Diuretics inhibit Na+ resorbtion in the thick ascending loop of Henle (loop diuretics) or distal tubule (thiazides) resulting in an increased delivery of Na+ to the distal nephron. The distal nephron resorbs some of the Na+, generating a negatively charged tubular lumen which favors H+ secretion.
Describe how post-hypercapnic metabolic alkalosis develops.
Post-hypercapnia is the development of metabolic alkalosis in a patient with chronic respiratory acidosis (low pH; high CO2 and high bicarbonate to compensate) who has received mechanical ventilation with a rapid lowering of CO2; in this setting the CO2 is newly normal but the bicarbonate remains high as it takes longer for the kidneys to excrete the bicarbonate. Chloride depletion is a feature of chronic respiratory acidosis as retention of bicarbonate by the kidneys occurs with secretion and excretion of chloride. Thus, after mechanical ventilation and the development of metabolic alkalosis, the alkalosis is maintained by chloride depletion which prevents excretion of the excess HCO3-.
Metabolic alkaloses must be generated, then maintained. What are the mechanisms (4) that help perpetuate a metabolic alkalosis?
1) Chloride depletion (see further flashcard)
2) K+ depletion (increased aldosterone release)
3) Mineralocorticoid deficiency (Mineralocorticoids act on the H+-ATPase pump of the intercalated cell in the distal tubule. Stimulation of the H+-ATPase pump leads to secretion of H+ into the tubule lumen which is accompanied by bicarbonate resorption and thus maintains the metabolic alkalosis)
4) Hypovolemia (release of aldosterone and other factors in order to correct volume contraction by increasing renal Na+ resorption; as a consequence, HCO3- resorption also increases to maintain electroneutrality)
Clinically, metabolic alkalosis is divided into 2 categories:
1) chloride responsive (also known as saline responsive)
2) chloride unresponsive (also known as saline resistant)
To differentiate between these categories:
Urine [Cl-] is measured.
Urine [Cl-] is the metabolic alkalosis is categorized as chloride responsive (aka saline responsive). The low urine chloride reflects chloride depletion as the major maintenance factor. Chloride responsive metabolic alkalosis is typically associated with a loss of intravascular volume (which is also responsive to an infusion of saline – i.e., 0.9% NaCl). Urine chloride may also be low in the setting of intravascular volume depletion due to renal resorption of Na+, which is accompanied by the resorption of Cl-.
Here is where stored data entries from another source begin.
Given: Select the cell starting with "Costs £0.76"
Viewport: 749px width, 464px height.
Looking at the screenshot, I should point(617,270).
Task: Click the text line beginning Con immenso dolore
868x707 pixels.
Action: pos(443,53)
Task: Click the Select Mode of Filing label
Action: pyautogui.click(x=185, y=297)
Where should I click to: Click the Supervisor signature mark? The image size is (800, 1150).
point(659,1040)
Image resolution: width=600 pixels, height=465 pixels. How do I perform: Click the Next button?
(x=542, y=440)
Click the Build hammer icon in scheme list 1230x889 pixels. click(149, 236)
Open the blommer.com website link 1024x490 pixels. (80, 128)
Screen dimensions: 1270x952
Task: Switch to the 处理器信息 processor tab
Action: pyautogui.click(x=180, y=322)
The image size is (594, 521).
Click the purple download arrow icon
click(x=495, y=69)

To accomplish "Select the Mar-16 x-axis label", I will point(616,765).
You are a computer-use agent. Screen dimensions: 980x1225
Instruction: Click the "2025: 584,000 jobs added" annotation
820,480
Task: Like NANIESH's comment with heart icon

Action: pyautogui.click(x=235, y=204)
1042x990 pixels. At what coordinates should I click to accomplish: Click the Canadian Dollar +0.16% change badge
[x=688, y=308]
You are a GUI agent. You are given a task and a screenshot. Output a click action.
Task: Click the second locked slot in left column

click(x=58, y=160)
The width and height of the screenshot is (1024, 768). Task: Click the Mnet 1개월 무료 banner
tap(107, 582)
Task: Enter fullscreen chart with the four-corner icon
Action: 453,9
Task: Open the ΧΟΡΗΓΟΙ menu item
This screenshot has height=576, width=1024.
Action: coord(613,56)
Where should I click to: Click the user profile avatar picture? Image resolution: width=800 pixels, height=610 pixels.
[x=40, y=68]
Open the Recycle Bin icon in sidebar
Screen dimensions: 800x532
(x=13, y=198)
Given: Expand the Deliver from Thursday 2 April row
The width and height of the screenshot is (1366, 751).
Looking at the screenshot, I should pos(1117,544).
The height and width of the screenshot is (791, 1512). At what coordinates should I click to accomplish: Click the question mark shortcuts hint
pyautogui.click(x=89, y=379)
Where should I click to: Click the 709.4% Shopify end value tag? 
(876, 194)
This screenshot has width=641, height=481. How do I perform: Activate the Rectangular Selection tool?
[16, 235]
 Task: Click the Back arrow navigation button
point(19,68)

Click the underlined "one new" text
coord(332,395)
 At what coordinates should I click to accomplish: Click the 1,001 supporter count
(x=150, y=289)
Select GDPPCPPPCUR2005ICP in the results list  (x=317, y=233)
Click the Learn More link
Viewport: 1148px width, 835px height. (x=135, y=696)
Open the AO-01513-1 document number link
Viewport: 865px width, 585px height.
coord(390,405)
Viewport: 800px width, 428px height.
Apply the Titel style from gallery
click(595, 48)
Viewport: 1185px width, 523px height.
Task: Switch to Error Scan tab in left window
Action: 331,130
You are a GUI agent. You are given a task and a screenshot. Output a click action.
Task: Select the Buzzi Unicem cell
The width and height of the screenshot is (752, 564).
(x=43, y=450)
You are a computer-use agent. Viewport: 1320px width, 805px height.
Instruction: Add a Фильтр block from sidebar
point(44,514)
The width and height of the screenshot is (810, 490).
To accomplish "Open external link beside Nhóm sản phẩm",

If the urine [Cl-] is > 20 mEq/L, metabolic alkalosis is categorized as chloride resistant (aka saline resistant).
What are 6 causes of Chloride responsive metabolic alkaloses?
1) Diuretics
2) Vomiting/gastric drainage
3) Villous adenomas
4) Congenital chloride-losing diarrhea
5) Cystic fibrosis
6) Post-hypercapnea
What are two causes of chloride resistant metabolic alkaloses?
1) Mineralocorticoid excess (Generated and maintained by renal H+ loss from aldosterone action)
2) Licorice ingestion (Generated and maintained by renal H+ loss from glycyrrhetinic acid contained in some licorice. Glycyrrhetinic inhibits the enzymatic breakdown of aldosterone and cortisol thus increasing aldosterone action.)
What is the compensation for metabolic alkalosis?
The rise in pH from the increase in [HCO3-] is sensed by respiratory system chemoreceptors which leads to a decrease in ventilation, retention of CO2, and a rise in CO2.
The expected increase in CO2 in metabolic alkalosis is predicted by the following:
ΔCO2 (in mmHg) = (0.25 – 1.0) X Δ HCO3
OR just use winter’s formula (expPco2 = HCO3(1.5) + 8 +/-2) –> if memory serves correctly.
There are two main reasons to consider urgent treatment a metabolic alkalemia:
(1) Cardiac arrhythmias. Alkalemia increases sensitivity to catecholamines and may precipitate life- threatening arrhythmias.
(2) Hypocalcemia. Calcium circulates in two forms: free and active ionized calcium and ‘bound’ which refers primarily to inactive calcium bound to albumin. Alkalosis increases the binding of free calcium to albumin, thereby lowering plasma ionized calcium concentration. This may increase neuromuscular irritability with the possibility of tetany.